▸ **Exercícios**
**1.** Qual é o trecho do texto sobre “O crematório frio” que vai de "texto de Gabriel" a "por Zsuzsanna Spiry."? Transcreva-o sem nenhuma alteração.
**2.** Como fica em inglês esta frase do texto sobre “O crematório frio”: “Enquanto esperavam na fila do banho, ambos olhavam para as chaminés de Birkenau, que vomitavam fumaça suja dia e noite, incessantemente.”?

[Trecho do texto]

Literatura: “O crematório frio: um relato de Auschwitz”, de József Debreczeni, é um relato brutal
Num relato cru e brutal que não poupa o leitor do horror, da violência e do sadismo, Debreczeni expõe a máquina nazista por dentro

texto de Gabriel Pinheiro
“Se alguém, algum dia, escrever sobre o que acontece lá, será considerado lunático ou um mentiroso pervertido”, escutou o jornalista húngaro József Debreczeni de outro prisioneiro, em sua chegada no campo de Auschwitz. Enquanto esperavam na fila do banho, ambos olhavam para as chaminés de Birkenau, que vomitavam fumaça suja dia e noite, incessantemente. Nem lunáticos, muito menos mentirosos: da queda do Terceiro Reich até a atualidade, diferentes autores e autoras se debruçaram sobre o horror do Holocausto, muitos deles a partir de suas próprias experiências nos inúmeros campos de concentração que se espalharam pelo domínio hitlerista. “O crematório frio: um relato de Auschwitz”, de József Debreczeni, publicado originalmente em 1950, ganha aguardada publicação no Brasil pela Companhia das Letras, com tradução do húngaro por Zsuzsanna Spiry.

[/Trecho do texto]
[Dados de entrada]

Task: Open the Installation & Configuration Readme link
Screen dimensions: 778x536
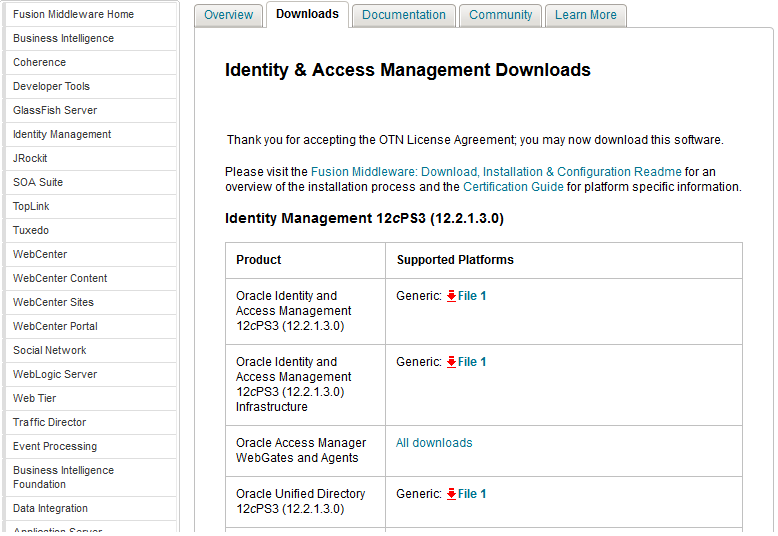Action: tap(496, 172)
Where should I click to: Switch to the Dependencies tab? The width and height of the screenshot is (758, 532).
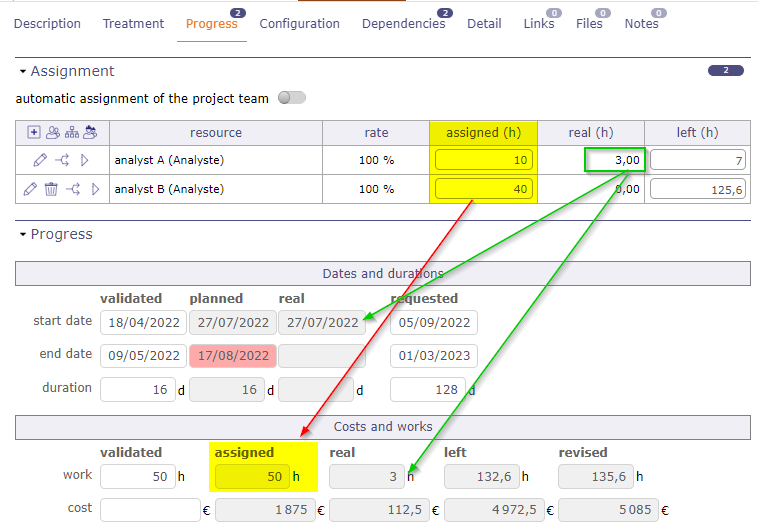[x=403, y=24]
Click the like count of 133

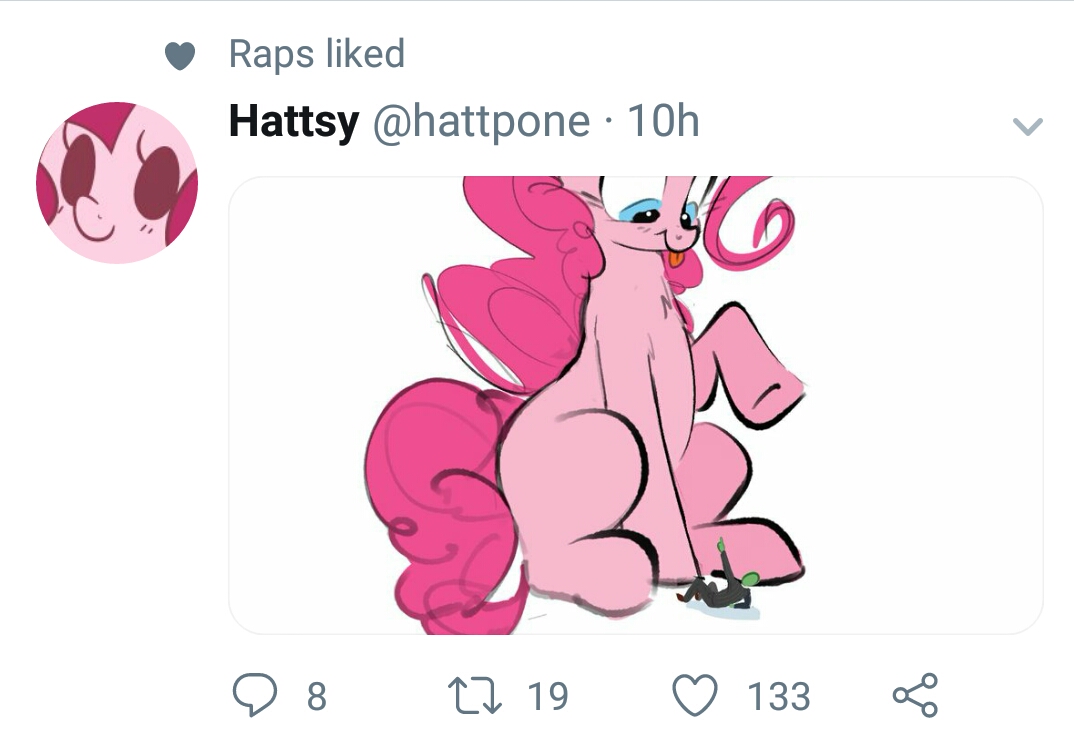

[/Dados de entrada]

▸ **Respostas**
**1.**
texto de Gabriel Pinheiro
“Se alguém, algum dia, escrever sobre o que acontece lá, será considerado lunático ou um mentiroso pervertido”, escutou o jornalista húngaro József Debreczeni de outro prisioneiro, em sua chegada no campo de Auschwitz. Enquanto esperavam na fila do banho, ambos olhavam para as chaminés de Birkenau, que vomitavam fumaça suja dia e noite, incessantemente. Nem lunáticos, muito menos mentirosos: da queda do Terceiro Reich até a atualidade, diferentes autores e autoras se debruçaram sobre o horror do Holocausto, muitos deles a partir de suas próprias experiências nos inúmeros campos de concentração que se espalharam pelo domínio hitlerista. “O crematório frio: um relato de Auschwitz”, de József Debreczeni, publicado originalmente em 1950, ganha aguardada publicação no Brasil pela Companhia das Letras, com tradução do húngaro por Zsuzsanna Spiry.

**2.** While they waited in the line for the bath, both of them looked at the chimneys of Birkenau, which spewed dirty smoke day and night, incessantly.